-------- Information supplied --------

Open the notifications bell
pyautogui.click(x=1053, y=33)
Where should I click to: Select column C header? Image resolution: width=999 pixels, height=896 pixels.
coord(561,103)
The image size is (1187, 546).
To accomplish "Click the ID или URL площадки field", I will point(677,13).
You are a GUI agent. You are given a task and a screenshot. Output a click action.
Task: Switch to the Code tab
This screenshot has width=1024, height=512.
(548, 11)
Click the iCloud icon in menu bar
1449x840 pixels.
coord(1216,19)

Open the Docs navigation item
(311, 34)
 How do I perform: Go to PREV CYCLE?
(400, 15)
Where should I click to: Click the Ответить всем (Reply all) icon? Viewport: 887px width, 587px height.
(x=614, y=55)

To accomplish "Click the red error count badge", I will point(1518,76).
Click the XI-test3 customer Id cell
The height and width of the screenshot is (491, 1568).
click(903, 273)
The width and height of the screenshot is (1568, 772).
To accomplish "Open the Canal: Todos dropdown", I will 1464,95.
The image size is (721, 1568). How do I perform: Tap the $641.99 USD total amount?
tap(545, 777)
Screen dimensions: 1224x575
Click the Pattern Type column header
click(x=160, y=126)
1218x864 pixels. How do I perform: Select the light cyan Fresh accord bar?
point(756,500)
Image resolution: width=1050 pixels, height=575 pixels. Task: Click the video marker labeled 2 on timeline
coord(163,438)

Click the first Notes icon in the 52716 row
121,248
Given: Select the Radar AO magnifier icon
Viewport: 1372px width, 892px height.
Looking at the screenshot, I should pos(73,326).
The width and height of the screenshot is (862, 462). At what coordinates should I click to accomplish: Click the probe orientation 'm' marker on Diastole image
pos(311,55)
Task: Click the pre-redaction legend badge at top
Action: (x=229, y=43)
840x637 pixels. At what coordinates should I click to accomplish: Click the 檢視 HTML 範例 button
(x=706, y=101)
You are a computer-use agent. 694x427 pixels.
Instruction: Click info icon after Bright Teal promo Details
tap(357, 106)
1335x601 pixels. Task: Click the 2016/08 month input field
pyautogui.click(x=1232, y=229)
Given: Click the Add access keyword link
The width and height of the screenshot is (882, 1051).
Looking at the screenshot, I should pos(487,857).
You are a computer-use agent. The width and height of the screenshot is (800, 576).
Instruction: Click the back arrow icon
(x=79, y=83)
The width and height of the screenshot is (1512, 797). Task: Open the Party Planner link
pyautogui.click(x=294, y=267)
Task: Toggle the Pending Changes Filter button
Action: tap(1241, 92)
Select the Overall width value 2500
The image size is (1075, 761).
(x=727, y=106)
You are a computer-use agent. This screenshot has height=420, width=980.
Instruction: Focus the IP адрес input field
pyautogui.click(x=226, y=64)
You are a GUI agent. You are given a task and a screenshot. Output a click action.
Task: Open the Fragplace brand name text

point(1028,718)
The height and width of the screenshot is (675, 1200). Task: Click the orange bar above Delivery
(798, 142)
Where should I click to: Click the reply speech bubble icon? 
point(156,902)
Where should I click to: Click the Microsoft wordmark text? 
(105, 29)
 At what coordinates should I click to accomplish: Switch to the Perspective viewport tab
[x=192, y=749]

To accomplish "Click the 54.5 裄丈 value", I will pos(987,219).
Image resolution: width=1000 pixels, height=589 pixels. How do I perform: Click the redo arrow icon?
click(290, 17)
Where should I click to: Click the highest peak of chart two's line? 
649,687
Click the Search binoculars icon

--------

Swap "column header" for "column heading" in the lines starting at the one containing "I will point(1518,76)." and ending at the one containing "point(756,500)". Return only those lines, with nothing else altered.

To accomplish "Click the red error count badge", I will point(1518,76).
Click the XI-test3 customer Id cell
The height and width of the screenshot is (491, 1568).
click(903, 273)
The width and height of the screenshot is (1568, 772).
To accomplish "Open the Canal: Todos dropdown", I will 1464,95.
The image size is (721, 1568). How do I perform: Tap the $641.99 USD total amount?
tap(545, 777)
Screen dimensions: 1224x575
Click the Pattern Type column heading
click(x=160, y=126)
1218x864 pixels. How do I perform: Select the light cyan Fresh accord bar?
point(756,500)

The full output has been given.